Stored dataset items
= Beginning of Section =

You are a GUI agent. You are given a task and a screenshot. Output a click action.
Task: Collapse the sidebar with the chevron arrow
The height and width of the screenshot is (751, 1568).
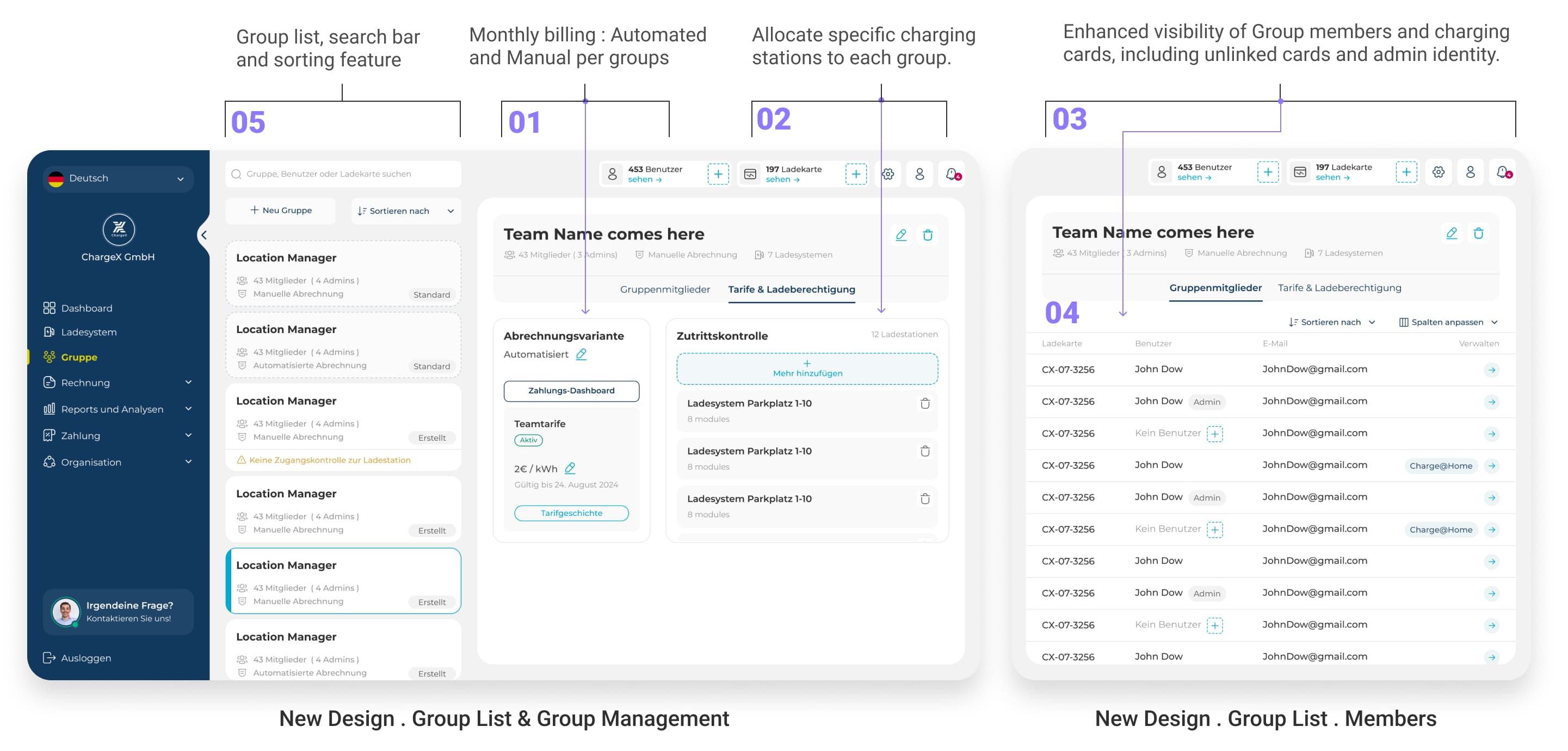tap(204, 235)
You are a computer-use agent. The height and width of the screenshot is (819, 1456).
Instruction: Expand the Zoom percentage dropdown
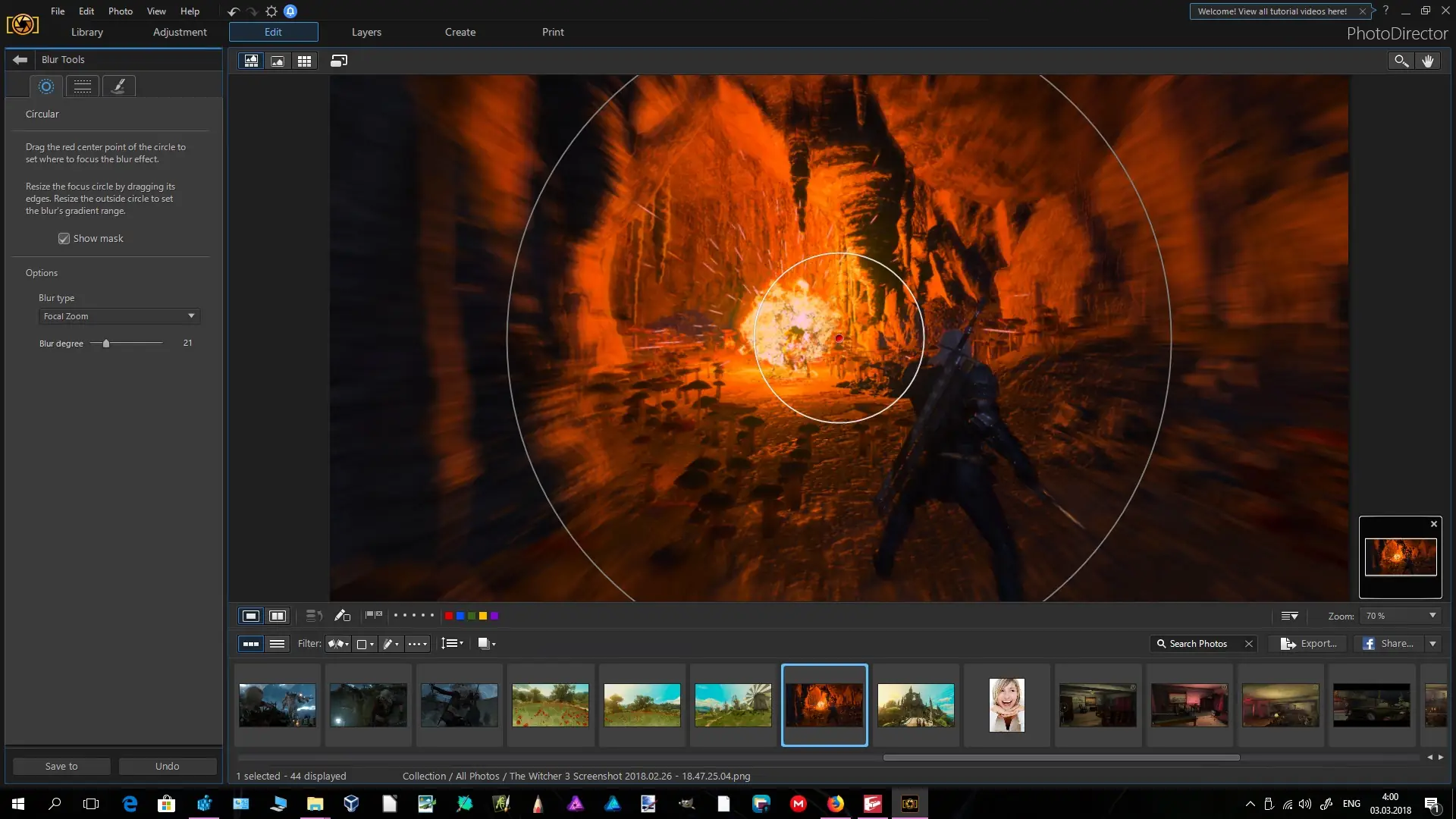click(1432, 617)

= End of Section =

Problem description
Although the records above contain pictures, output every line exactly and leave the pictures out.

Reply to the exercise
You are a GUI agent. You are given a task and a screenshot. Output a click action.
Task: Collapse the sidebar with the chevron arrow
The height and width of the screenshot is (751, 1568).
tap(204, 235)
You are a computer-use agent. The height and width of the screenshot is (819, 1456).
Instruction: Expand the Zoom percentage dropdown
click(1432, 617)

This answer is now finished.